Requirement
From the entries below, reproduce exactly the line containing "2009 (820, 1957)", the line containing "You are a GUI", and every line in between, with nothing added.

(Collected data)
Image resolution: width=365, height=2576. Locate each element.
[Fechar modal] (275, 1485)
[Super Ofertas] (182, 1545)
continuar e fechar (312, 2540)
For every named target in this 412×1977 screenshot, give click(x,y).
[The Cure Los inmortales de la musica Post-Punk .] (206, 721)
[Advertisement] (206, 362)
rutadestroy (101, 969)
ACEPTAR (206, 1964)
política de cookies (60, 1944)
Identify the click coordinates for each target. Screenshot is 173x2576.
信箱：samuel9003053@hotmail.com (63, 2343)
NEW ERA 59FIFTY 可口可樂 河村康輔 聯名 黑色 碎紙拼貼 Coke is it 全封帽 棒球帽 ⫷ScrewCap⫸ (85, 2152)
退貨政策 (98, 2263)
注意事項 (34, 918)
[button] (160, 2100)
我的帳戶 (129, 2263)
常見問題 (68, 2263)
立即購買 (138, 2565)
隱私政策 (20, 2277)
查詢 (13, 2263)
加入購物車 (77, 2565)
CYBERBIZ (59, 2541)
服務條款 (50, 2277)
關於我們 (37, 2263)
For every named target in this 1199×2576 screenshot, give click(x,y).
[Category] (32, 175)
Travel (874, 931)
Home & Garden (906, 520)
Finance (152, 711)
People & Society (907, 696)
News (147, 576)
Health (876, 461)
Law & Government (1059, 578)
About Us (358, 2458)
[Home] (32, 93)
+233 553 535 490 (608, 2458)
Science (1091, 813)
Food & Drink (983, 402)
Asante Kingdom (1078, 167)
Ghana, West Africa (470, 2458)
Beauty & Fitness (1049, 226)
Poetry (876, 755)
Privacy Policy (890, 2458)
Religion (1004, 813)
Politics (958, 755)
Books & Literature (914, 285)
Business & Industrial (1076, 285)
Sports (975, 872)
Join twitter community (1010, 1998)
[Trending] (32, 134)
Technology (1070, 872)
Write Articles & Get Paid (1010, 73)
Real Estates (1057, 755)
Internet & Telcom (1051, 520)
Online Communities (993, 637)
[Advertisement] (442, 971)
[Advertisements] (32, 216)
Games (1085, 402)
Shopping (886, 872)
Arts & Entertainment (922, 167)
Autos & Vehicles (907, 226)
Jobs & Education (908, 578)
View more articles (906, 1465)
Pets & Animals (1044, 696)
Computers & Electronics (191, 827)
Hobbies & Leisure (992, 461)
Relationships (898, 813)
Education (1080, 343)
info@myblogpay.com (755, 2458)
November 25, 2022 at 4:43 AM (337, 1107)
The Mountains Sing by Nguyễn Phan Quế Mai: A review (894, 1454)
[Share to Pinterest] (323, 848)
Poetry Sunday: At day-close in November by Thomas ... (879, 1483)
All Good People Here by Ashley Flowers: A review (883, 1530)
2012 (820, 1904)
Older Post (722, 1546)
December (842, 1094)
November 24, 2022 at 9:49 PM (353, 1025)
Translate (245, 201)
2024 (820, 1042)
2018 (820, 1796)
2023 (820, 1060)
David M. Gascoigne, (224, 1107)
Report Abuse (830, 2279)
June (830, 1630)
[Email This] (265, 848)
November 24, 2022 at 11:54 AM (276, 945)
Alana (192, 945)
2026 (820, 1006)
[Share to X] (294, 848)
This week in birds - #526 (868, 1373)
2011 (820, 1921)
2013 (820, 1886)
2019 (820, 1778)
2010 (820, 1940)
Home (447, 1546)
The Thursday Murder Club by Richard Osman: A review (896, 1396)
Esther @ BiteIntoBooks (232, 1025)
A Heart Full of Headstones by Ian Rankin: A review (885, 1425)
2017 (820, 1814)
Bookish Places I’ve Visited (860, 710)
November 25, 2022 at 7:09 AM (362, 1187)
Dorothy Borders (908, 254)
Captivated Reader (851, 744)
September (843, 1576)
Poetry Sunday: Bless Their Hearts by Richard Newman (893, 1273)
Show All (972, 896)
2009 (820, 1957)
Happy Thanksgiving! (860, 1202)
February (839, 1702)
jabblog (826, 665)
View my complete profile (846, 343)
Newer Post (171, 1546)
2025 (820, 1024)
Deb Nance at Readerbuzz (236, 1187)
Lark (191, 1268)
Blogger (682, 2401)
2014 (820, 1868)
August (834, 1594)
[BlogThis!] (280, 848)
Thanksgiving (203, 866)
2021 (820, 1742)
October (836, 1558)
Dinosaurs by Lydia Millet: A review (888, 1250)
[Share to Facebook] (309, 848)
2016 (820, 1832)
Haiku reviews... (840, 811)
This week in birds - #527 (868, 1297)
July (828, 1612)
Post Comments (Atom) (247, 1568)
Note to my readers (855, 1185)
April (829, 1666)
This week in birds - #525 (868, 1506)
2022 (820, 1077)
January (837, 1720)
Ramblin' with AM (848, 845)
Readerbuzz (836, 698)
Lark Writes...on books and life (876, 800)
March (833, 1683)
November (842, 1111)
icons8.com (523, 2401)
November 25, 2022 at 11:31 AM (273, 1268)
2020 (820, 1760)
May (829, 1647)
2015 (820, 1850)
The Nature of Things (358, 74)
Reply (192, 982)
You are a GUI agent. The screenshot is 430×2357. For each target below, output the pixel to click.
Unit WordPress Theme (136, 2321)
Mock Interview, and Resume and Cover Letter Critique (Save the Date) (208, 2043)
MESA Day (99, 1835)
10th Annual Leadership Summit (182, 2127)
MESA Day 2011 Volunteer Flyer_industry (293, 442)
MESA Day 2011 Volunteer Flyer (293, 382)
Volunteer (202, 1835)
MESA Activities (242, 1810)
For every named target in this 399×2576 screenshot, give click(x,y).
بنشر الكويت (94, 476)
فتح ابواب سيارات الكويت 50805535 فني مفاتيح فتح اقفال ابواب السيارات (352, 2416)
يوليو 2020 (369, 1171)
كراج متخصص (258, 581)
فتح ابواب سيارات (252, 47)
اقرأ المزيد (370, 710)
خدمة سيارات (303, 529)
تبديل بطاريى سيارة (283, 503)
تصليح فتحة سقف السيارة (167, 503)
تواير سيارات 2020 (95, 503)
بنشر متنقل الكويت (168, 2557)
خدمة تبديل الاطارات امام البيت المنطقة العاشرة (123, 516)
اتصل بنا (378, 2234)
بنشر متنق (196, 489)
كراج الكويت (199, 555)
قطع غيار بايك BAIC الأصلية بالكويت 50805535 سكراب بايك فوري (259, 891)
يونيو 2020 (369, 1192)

Exercise output
2009 (820, 1957)
Happy Thanksgiving! (860, 1202)
February (839, 1702)
jabblog (826, 665)
View my complete profile (846, 343)
Newer Post (171, 1546)
2025 (820, 1024)
Deb Nance at Readerbuzz (236, 1187)
Lark (191, 1268)
Blogger (682, 2401)
2014 (820, 1868)
August (834, 1594)
[BlogThis!] (280, 848)
Thanksgiving (203, 866)
2021 (820, 1742)
October (836, 1558)
Dinosaurs by Lydia Millet: A review (888, 1250)
[Share to Facebook] (309, 848)
2016 (820, 1832)
Haiku reviews... (840, 811)
This week in birds - #527 (868, 1297)
July (828, 1612)
Post Comments (Atom) (247, 1568)
Note to my readers (855, 1185)
April (829, 1666)
This week in birds - #525 (868, 1506)
2022 (820, 1077)
January (837, 1720)
Ramblin' with AM (848, 845)
Readerbuzz (836, 698)
Lark Writes...on books and life (876, 800)
March (833, 1683)
November (842, 1111)
icons8.com (523, 2401)
November 25, 2022 at 11:31 AM (273, 1268)
2020 (820, 1760)
May (829, 1647)
2015 (820, 1850)
The Nature of Things (358, 74)
Reply (192, 982)
You are a GUI agent. The screenshot is 430×2357. For each target below, output the pixel to click.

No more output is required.